Exercise goal → An exact copy is needed of the lines from the one that contains "Where should I" through the final line of the data below, with pictures left out.
Input data section start
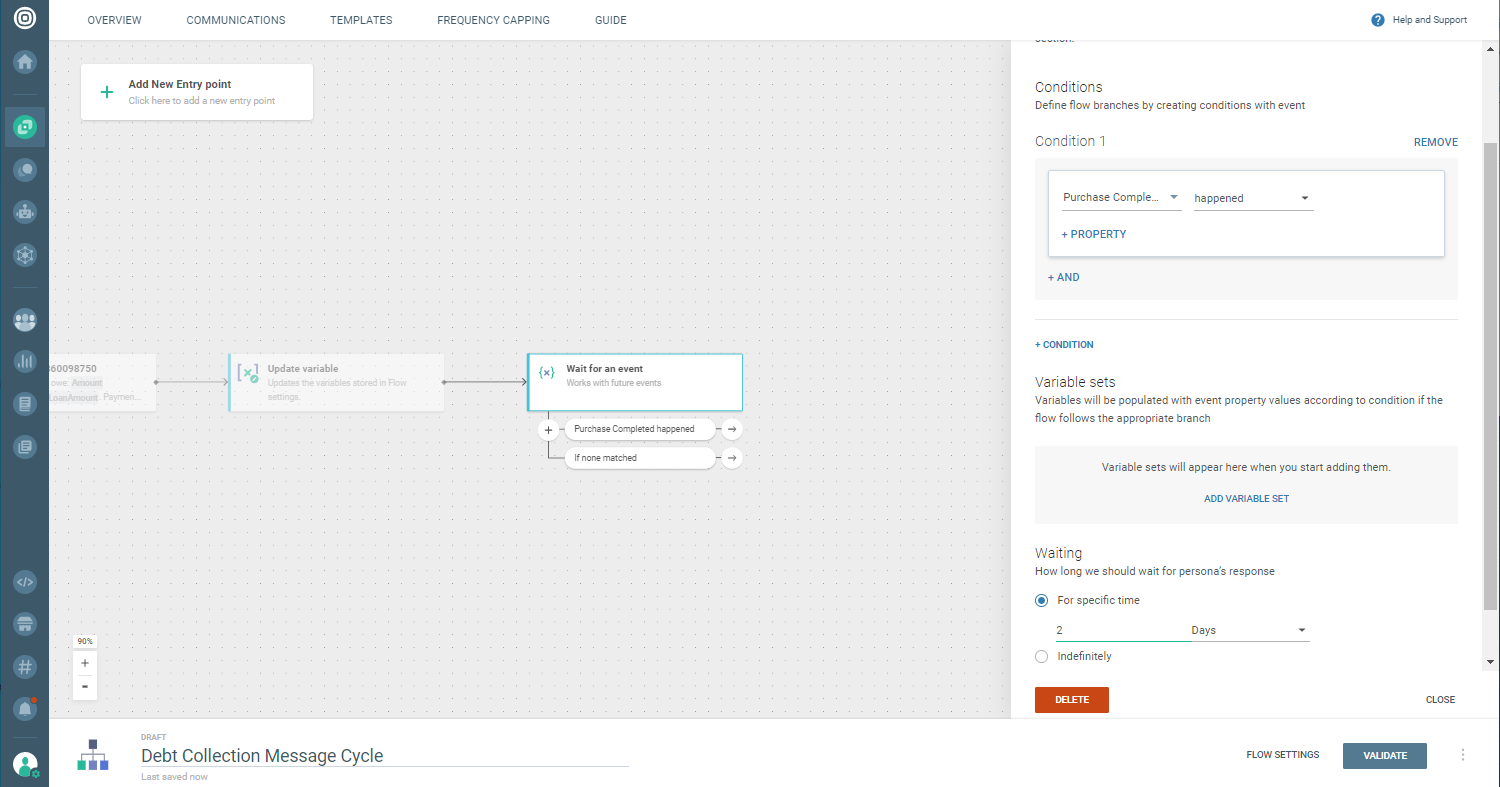Open the chatbot robot icon in sidebar
This screenshot has width=1500, height=787.
[x=25, y=212]
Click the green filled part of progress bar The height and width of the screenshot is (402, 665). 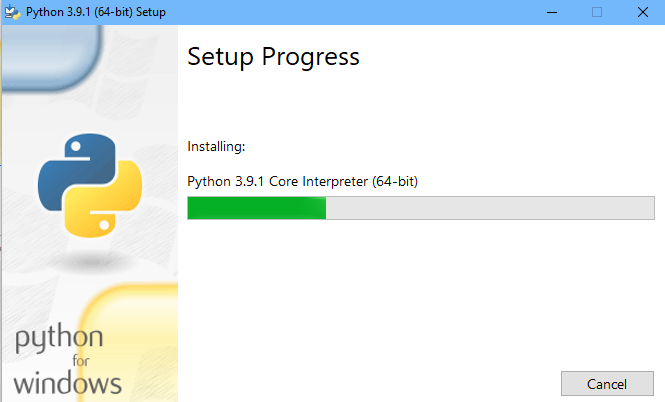coord(257,208)
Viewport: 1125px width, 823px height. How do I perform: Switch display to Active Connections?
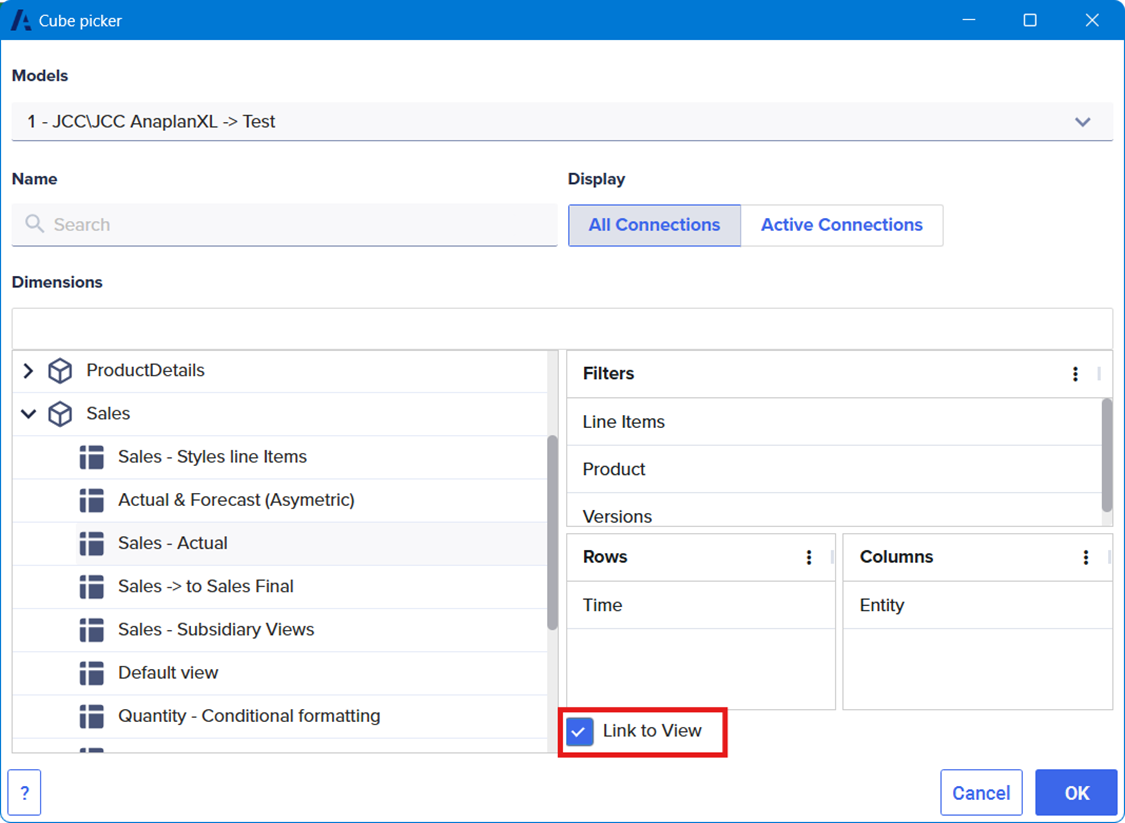(841, 225)
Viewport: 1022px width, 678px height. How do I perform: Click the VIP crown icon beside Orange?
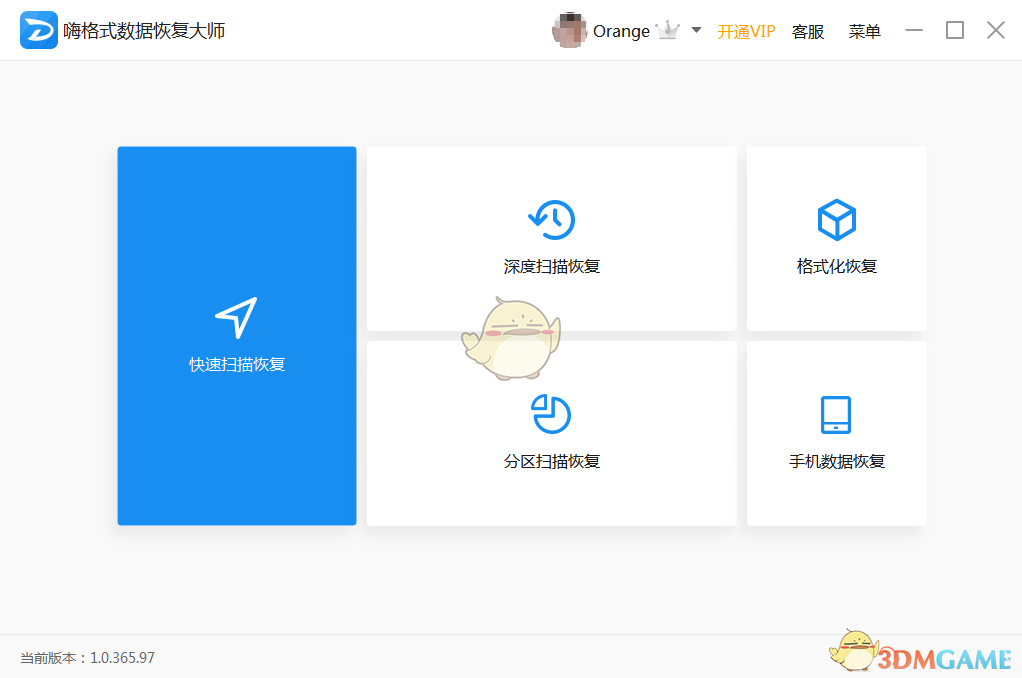pyautogui.click(x=666, y=31)
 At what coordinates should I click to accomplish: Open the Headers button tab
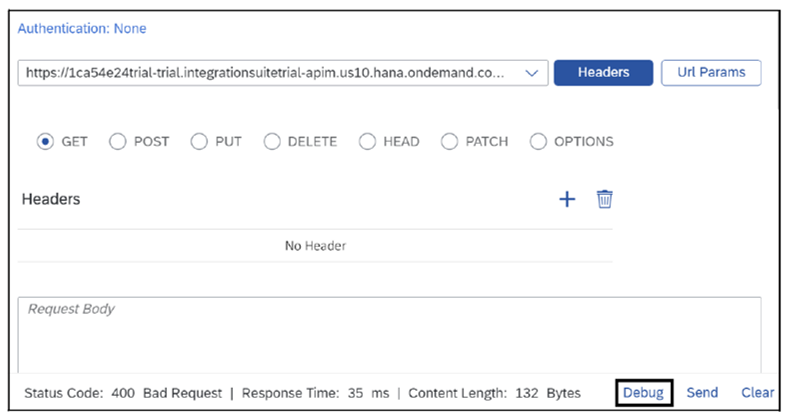(603, 73)
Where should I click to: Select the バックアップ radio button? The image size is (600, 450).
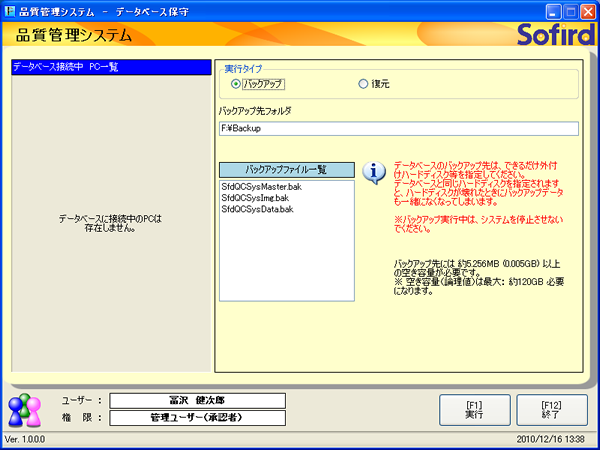point(236,84)
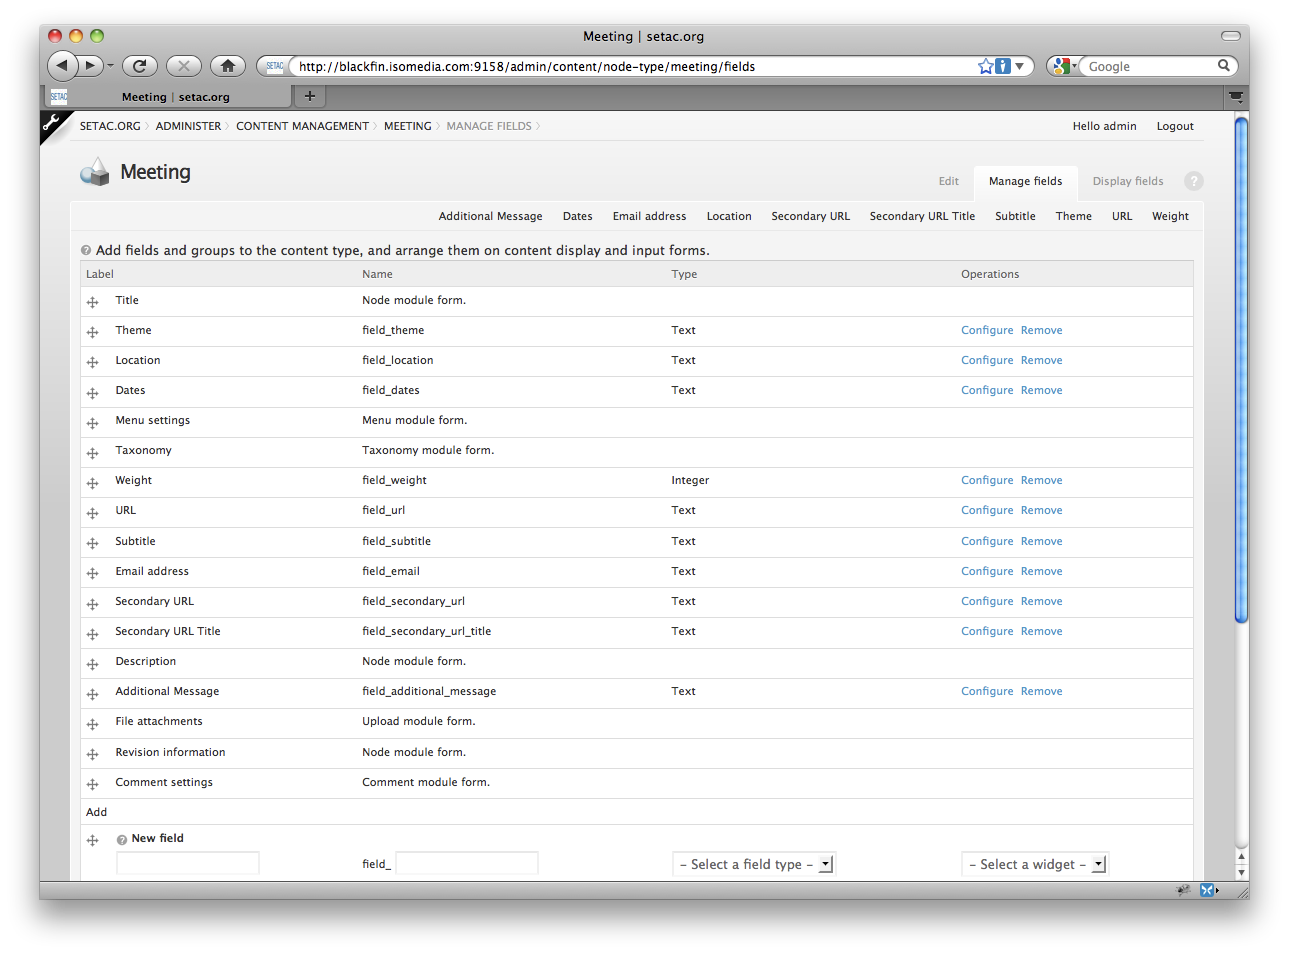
Input data section end
Answer box →
Where should I click to: Select the バックアップ radio button? The image size is (600, 450).
point(236,84)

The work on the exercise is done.